Bom dia, Paula
O diferimento do ICMS é um mecanismo em que o pagamento do imposto não ocorre na saída do produtor rural, mas sim é transferido para a etapa seguinte da cadeia. Na prática, isso significa que o produtor rural emite a nota fiscal sem destacar o ICMS, justificando com o benefício do diferimento previsto no item 58 do art. 31 do Anexo VIII do RICMS/PR.
Quando o seu cliente, optante pelo Simples Nacional, adquire esses peixes vivos e os revende, ele assume a posição de contribuinte responsável pelo recolhimento do ICMS diferido. Ou seja, é nesse momento, na saída subsequente promovida pelo comprador, que o imposto diferido na etapa anterior deve ser recolhido.

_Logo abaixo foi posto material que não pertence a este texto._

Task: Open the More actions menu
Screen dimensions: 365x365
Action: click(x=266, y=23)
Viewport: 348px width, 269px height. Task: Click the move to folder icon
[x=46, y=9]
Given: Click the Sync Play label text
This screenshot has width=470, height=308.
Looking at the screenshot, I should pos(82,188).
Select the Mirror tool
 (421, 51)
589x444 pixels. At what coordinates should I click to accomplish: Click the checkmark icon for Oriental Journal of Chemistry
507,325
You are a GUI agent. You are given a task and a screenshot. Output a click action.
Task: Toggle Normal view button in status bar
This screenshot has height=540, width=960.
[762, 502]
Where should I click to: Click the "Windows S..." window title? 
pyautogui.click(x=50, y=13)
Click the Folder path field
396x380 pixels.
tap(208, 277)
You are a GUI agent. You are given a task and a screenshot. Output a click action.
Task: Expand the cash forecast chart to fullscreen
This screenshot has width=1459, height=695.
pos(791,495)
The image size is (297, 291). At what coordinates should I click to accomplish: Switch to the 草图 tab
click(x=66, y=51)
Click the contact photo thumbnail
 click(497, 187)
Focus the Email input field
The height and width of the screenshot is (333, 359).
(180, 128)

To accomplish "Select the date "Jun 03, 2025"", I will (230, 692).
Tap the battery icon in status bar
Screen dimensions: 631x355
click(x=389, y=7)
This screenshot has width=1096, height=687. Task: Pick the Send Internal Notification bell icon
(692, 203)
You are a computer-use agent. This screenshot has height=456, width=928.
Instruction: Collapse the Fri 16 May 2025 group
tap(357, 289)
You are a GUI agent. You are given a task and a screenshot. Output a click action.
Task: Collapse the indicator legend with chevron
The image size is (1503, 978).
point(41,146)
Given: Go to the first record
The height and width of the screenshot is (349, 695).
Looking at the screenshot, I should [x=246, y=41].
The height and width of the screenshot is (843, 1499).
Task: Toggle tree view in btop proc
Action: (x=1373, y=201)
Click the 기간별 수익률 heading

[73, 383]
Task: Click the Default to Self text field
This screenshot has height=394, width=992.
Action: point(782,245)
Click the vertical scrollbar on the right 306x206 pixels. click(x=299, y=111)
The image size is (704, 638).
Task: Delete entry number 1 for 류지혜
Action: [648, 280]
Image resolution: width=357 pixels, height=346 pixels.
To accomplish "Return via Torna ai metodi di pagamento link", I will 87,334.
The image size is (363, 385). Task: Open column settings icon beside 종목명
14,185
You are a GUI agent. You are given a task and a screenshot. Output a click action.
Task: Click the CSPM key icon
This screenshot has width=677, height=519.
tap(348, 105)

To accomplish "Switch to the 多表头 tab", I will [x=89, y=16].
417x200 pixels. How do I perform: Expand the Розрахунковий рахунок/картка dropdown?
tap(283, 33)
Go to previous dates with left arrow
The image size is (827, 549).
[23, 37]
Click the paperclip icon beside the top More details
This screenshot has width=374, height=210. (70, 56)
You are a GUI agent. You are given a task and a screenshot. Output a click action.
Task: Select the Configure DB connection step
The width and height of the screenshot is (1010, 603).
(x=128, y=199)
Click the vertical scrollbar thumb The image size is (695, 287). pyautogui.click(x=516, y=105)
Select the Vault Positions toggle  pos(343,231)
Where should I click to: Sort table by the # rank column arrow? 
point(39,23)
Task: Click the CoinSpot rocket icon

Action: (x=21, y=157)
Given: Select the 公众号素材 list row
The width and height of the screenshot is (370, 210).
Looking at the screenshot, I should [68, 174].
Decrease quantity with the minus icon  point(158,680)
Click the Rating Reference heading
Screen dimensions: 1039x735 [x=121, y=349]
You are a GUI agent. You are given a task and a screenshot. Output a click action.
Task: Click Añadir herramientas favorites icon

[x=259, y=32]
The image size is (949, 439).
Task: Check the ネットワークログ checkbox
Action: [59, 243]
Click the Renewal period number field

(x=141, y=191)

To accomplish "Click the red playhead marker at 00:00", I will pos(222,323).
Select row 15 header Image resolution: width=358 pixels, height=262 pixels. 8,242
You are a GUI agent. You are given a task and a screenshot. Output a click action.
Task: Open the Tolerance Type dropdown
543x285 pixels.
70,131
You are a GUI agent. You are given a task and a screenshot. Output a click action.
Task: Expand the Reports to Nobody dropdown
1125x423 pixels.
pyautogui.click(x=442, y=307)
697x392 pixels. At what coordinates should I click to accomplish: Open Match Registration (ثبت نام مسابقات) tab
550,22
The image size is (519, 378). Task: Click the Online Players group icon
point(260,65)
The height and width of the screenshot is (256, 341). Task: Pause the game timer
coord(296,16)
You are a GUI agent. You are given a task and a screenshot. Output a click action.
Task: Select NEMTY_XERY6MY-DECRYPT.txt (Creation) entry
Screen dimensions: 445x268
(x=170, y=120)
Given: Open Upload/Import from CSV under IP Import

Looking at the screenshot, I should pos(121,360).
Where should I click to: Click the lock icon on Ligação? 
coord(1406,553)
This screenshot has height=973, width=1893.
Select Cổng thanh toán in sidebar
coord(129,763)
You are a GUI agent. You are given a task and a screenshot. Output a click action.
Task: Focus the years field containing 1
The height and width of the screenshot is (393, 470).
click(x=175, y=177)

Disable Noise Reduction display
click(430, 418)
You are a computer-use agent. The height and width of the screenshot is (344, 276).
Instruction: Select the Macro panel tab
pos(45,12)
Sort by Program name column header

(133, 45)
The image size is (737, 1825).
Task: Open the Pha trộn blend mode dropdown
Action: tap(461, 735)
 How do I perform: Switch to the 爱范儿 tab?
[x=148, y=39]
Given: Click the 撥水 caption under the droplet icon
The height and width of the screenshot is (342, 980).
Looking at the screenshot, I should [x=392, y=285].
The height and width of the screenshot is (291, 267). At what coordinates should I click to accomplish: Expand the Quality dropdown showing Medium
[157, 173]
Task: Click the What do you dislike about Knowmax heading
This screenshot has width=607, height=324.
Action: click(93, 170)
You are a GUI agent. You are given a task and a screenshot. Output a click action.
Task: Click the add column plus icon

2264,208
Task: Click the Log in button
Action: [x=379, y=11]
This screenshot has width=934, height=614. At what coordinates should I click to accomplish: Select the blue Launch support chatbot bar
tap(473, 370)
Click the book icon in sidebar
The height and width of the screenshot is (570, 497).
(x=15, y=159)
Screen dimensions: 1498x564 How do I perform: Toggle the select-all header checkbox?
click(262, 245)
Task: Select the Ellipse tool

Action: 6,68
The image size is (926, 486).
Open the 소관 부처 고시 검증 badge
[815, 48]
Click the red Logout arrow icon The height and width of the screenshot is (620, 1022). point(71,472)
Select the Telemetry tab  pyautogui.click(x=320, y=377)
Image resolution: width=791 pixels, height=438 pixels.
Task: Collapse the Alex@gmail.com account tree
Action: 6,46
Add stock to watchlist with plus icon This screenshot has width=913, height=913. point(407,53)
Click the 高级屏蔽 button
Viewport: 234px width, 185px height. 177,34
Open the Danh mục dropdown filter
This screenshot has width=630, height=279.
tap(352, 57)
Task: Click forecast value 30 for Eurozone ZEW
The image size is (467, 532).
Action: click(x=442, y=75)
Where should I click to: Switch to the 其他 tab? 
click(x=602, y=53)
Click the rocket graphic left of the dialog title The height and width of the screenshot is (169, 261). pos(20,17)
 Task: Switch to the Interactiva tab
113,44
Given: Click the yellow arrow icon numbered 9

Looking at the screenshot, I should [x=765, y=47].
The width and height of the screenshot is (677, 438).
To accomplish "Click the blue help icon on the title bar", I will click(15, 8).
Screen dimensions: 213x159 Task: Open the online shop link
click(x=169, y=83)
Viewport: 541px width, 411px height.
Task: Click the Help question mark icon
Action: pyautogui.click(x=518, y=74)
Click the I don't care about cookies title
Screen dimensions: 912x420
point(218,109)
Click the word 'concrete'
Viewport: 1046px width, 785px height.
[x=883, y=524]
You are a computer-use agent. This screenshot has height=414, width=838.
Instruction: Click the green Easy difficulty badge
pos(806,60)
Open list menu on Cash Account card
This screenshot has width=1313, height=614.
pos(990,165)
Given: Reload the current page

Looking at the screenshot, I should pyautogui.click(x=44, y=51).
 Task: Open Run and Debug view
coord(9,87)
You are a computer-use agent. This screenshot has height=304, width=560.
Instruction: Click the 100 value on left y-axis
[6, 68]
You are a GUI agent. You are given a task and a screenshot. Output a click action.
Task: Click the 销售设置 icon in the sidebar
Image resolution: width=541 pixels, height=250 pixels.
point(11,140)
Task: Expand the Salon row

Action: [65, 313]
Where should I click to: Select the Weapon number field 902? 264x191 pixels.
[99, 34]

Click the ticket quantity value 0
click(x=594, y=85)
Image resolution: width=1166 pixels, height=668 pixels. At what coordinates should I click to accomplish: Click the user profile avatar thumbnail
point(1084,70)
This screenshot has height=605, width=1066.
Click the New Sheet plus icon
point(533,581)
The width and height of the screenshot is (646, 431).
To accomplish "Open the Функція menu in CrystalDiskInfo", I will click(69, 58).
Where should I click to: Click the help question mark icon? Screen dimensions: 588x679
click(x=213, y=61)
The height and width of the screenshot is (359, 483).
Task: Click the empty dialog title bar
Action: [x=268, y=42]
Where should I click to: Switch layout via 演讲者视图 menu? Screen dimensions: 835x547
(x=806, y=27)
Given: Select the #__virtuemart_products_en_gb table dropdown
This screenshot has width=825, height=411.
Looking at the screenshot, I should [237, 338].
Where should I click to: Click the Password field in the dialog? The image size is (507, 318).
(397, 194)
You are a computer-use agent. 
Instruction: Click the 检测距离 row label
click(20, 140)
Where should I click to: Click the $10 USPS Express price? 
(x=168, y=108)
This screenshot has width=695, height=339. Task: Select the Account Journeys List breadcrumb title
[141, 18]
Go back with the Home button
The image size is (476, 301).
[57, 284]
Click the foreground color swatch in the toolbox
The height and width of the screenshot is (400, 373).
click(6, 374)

O ponto que merece atenção aqui é a situação específica do Simples Nacional. As empresas optantes por esse regime, em regra, recolhem o ICMS dentro da guia do Simples, o DAS. Porém, quando há encerramento de diferimento, ou seja, quando a empresa é responsável por recolher o ICMS que foi postergado por uma etapa anterior, esse recolhimento precisa ocorrer de forma separada, fora do DAS, por meio de guia própria estadual, que no Paraná é a GNRE ou a guia específica do estado, dependendo da orientação da SEFA/PR.
Isso acontece porque o ICMS diferido que o adquirente precisa recolher não é o ICMS da operação própria dele, mas sim o imposto que deixou de ser recolhido pelo produtor rural na etapa anterior. Esse valor não está contemplado no cálculo do Simples Nacional.
Portanto, o seu cliente deverá verificar junto à Secretaria da Fazenda do Paraná qual o código de receita correto para esse recolhimento e se há alguma particularidade para empresas do Simples Nacional nesse tipo de operação dentro do estado, especialmente considerando que a mercadoria é peixe vivo, que pode ter tratamento específico no RICMS/PR. Vale também confirmar se a operação de revenda do peixe vivo se enquadra como encerramento do diferimento ou se há possibilidade de continuidade do diferimento para a próxima etapa, o que dependeria de quem é o destinatário da revenda.